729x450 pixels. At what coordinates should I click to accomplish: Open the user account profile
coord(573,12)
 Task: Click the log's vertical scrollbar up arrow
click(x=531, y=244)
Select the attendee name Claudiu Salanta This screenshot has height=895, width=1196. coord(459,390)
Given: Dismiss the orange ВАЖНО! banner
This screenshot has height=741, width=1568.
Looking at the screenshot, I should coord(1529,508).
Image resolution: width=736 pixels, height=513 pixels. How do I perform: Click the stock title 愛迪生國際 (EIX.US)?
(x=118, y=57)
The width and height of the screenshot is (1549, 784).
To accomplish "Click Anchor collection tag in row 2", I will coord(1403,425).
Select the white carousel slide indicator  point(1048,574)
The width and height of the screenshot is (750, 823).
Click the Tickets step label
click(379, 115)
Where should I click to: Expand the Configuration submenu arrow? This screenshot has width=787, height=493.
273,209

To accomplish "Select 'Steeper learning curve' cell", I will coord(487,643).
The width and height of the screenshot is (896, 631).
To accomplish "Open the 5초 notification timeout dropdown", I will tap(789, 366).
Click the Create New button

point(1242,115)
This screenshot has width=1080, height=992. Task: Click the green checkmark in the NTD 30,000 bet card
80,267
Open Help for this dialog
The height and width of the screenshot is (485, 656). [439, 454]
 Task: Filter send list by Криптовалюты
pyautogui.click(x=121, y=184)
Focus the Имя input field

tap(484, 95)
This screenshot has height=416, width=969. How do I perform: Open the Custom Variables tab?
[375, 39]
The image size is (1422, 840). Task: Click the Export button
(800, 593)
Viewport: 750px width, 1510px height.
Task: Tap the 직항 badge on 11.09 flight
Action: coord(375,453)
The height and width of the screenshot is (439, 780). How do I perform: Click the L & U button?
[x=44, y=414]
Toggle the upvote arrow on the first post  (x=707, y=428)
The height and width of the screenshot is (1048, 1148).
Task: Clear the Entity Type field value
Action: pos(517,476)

########

Retype every line of the listing above exactly as it appears.

(Task output):
729x450 pixels. At what coordinates should I click to accomplish: Open the user account profile
coord(573,12)
 Task: Click the log's vertical scrollbar up arrow
click(x=531, y=244)
Select the attendee name Claudiu Salanta This screenshot has height=895, width=1196. coord(459,390)
Given: Dismiss the orange ВАЖНО! banner
This screenshot has height=741, width=1568.
Looking at the screenshot, I should coord(1529,508).
Image resolution: width=736 pixels, height=513 pixels. How do I perform: Click the stock title 愛迪生國際 (EIX.US)?
(x=118, y=57)
The width and height of the screenshot is (1549, 784).
To accomplish "Click Anchor collection tag in row 2", I will coord(1403,425).
Select the white carousel slide indicator  point(1048,574)
The width and height of the screenshot is (750, 823).
Click the Tickets step label
click(379, 115)
Where should I click to: Expand the Configuration submenu arrow? This screenshot has width=787, height=493.
273,209

To accomplish "Select 'Steeper learning curve' cell", I will coord(487,643).
The width and height of the screenshot is (896, 631).
To accomplish "Open the 5초 notification timeout dropdown", I will tap(789, 366).
Click the Create New button

point(1242,115)
This screenshot has width=1080, height=992. Task: Click the green checkmark in the NTD 30,000 bet card
80,267
Open Help for this dialog
The height and width of the screenshot is (485, 656). [439, 454]
 Task: Filter send list by Криптовалюты
pyautogui.click(x=121, y=184)
Focus the Имя input field

tap(484, 95)
This screenshot has height=416, width=969. How do I perform: Open the Custom Variables tab?
[375, 39]
The image size is (1422, 840). Task: Click the Export button
(800, 593)
Viewport: 750px width, 1510px height.
Task: Tap the 직항 badge on 11.09 flight
Action: coord(375,453)
The height and width of the screenshot is (439, 780). How do I perform: Click the L & U button?
[x=44, y=414]
Toggle the upvote arrow on the first post  (x=707, y=428)
The height and width of the screenshot is (1048, 1148).
Task: Clear the Entity Type field value
Action: pos(517,476)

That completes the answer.